Parens Patraie is the law applied and debated by the Supreme Court in E (Mrs.) v. Eve. Parens Patraie is a common law doctrine. It literally translates to “parent of the nation”. The doctrine is a public policy power that allows the state to protect individuals who cannot protect themselves. This doctrine was created by the common law and is applied by judges. In the strictest interpretation of Aquinas’ works the doctrine fails the criteria to be a valid lawmaker. However Judges in Canada are appointed to the Supreme Court by the Prime Minister, who is elected by a majority vote in a democratic process; therefore as an extension of his valid appointment he selects justices to sit on the Supreme Court bench.
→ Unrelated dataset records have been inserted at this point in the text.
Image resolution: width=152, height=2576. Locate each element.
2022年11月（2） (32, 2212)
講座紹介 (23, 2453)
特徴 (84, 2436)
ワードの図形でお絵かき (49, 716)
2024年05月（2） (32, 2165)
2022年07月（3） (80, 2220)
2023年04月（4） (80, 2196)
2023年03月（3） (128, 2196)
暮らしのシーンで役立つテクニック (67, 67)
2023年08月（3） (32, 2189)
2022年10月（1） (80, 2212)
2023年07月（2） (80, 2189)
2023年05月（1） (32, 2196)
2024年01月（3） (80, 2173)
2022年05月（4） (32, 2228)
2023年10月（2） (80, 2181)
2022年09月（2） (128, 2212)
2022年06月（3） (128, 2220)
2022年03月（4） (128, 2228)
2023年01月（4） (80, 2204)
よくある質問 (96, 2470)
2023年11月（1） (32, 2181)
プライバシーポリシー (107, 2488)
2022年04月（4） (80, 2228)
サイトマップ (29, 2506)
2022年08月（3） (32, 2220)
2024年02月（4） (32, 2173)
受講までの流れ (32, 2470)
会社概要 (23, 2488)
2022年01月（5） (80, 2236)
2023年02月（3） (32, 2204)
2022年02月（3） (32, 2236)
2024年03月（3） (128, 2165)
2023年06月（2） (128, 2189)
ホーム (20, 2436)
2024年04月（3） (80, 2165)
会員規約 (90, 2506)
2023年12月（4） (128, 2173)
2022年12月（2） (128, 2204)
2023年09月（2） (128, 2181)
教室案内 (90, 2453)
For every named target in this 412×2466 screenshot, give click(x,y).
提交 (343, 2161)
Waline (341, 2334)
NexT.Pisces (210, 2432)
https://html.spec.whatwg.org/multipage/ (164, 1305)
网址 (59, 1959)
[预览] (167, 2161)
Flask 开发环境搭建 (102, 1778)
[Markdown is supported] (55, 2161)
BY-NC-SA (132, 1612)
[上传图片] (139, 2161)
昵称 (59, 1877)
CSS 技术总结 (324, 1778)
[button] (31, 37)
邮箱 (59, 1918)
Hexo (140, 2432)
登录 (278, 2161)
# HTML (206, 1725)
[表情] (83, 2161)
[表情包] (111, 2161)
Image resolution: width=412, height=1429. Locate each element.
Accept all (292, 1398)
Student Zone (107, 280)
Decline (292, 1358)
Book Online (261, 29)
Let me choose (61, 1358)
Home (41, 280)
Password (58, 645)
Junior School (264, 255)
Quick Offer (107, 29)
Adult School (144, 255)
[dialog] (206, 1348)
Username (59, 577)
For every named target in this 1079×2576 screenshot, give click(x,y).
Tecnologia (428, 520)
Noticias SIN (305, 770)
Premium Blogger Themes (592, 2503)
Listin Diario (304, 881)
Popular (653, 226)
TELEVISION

Conversely it is likely that Aquinas would not see the Supreme Court as valid lawmakers, and in truth they are not. Their function is to interpret the law and not to make it; nonetheless in cases like this when the law debated is a common law doctrine there was no valid lawmaker who authorized it.
Must be promulgated
The principle of promulgation is that law must be written down and people that are subject to them should be aware of them. In essence, people need to be notified of the law.
Parens Patraie it is not technically a written law. As stated previously it is a common law doctrine. The only places that explicitly discuss it is the case law. According to Natural Law theorists this is not a promulgated law.
In conclusion, the doctrine of Parens Patraie fails at being a valid law through the Natural Law perspective. It achieves the common good and follows practical reasons; however it fails on being made by a valid lawmaker and being promulgated.